22 August, 2005

The Dangers of Globalization

The Premise

The Diane Rehm Show hosted Barry Lynn today to discuss his book, End of the Line: The Rise and Coming Fall of the Global Corporation. Lynn was a globalization consultant for many business, and, over the years, came to believe that as our economy has become more global for the sake of efficiency (which all economists will agree is a benefit), this efficiency has come with increased risk. He gives examples such as computer manufacturers relying on chips from Taiwan, and we are thus importing their political instability in the form of component-reliance. Lynn's solution is to use the US Government to force diversification and backup, such as a law stating "no one foreign country can supply more than 25% of a given product."

My criticism

Such a law would probably have the intended benefit - political disturbances in Taiwan would have less of an effect on our economy because businesses would be forced to also use Brazil.

(Opponents who still accept that this is a problem would argue that the US Government should be giving tax credits to companies doing manufacturing and sourcing within our borders so as to decrease dependence on foreign goods and services overall. This has some merit, but strikes me as a little heavy-handed. It's basically substituting tax money for efficiency, which smacks of socialism. This doesn't work.)

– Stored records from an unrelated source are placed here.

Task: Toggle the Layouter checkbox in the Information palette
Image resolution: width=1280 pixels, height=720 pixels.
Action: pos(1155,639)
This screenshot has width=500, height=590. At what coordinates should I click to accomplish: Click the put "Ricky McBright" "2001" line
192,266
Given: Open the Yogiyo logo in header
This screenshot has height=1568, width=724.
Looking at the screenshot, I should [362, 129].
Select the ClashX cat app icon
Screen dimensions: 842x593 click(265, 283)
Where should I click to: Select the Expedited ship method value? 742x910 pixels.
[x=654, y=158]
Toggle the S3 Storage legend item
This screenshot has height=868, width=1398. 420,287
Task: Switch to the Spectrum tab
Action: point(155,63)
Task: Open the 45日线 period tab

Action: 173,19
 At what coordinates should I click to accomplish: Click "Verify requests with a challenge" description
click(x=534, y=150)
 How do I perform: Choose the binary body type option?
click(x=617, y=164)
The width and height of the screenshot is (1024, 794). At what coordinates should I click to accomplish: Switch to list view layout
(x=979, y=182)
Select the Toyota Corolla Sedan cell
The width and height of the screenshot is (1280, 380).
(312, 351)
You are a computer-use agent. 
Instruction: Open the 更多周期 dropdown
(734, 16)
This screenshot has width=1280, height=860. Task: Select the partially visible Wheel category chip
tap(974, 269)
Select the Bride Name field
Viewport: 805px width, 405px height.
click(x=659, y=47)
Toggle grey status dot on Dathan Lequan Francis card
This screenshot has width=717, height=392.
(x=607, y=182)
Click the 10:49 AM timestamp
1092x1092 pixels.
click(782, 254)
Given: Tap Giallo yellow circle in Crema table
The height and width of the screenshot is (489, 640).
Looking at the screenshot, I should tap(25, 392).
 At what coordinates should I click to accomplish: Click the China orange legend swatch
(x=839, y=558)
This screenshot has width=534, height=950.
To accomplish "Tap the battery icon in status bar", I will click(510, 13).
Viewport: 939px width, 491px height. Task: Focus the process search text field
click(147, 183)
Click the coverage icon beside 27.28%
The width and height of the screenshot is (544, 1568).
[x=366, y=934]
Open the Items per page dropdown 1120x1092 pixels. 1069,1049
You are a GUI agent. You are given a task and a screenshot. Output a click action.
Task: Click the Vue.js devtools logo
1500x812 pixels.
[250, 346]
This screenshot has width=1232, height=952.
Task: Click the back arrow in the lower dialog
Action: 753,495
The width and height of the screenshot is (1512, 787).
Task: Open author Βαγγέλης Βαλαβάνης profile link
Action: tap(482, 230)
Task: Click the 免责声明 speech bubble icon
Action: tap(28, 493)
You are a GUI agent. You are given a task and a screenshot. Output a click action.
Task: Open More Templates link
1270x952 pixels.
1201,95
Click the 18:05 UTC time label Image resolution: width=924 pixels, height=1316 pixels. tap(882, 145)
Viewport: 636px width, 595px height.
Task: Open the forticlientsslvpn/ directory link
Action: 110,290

I, however, like to think of Government as the solution only when we can't come up with a free-market solution. Therefore, I began to brainstorm some ideas that will help alleviate future problems due to dependence on unstable resources. (By the way, people who study computer science will be smacking their foreheds and saying, "duh," throughout this whole article, because we're constantly trying to limit dependence upon unstable resources.)

Some ideas

  1. A company that offers foreign-instability-insurance. If you've got a $10B business that relies on information stored in Bangalore, we'll give you money when Bangalore falls into the ocean or erupts into civil unrest . . . for a price. This has the benefit of being immediately profitable (we're not making payouts until something bad happens, and we're taking in premiums from the get-go), but the actuaries are going to complain a lot because they've never seen a problem like this.
  2. A company that offers goods/services backups. Creating domestic copies of Dell's offshore data is quite easy, but how do you create a backup chip manufacturing or chemical processing plant? A backup textile factory? Perhaps the company could have a branch that specializes in really fast construction and buy up land in cheap areas to be used at a moment's notice. Clearly location isn't important, since the plants are now 8000 miles away.
  3. (as a little bonus, Company #1 could offer discounts to businesses that employ the services of Company #2 - now we've got a risk-reducing empire on our hands!)
  4. A company that stops natural disasters. You'd just call them up and say, "hey, in case there's an earthquake about to hit India, I'd rather it didn't." Technical specs to be hashed out later.

2 comments:

Anonymous said...

You should really just write a book.

Anonymous said...

"hey, in case there's an earthquake about to hit India, I'd rather it didn't."

Political and economical strategery at its finest.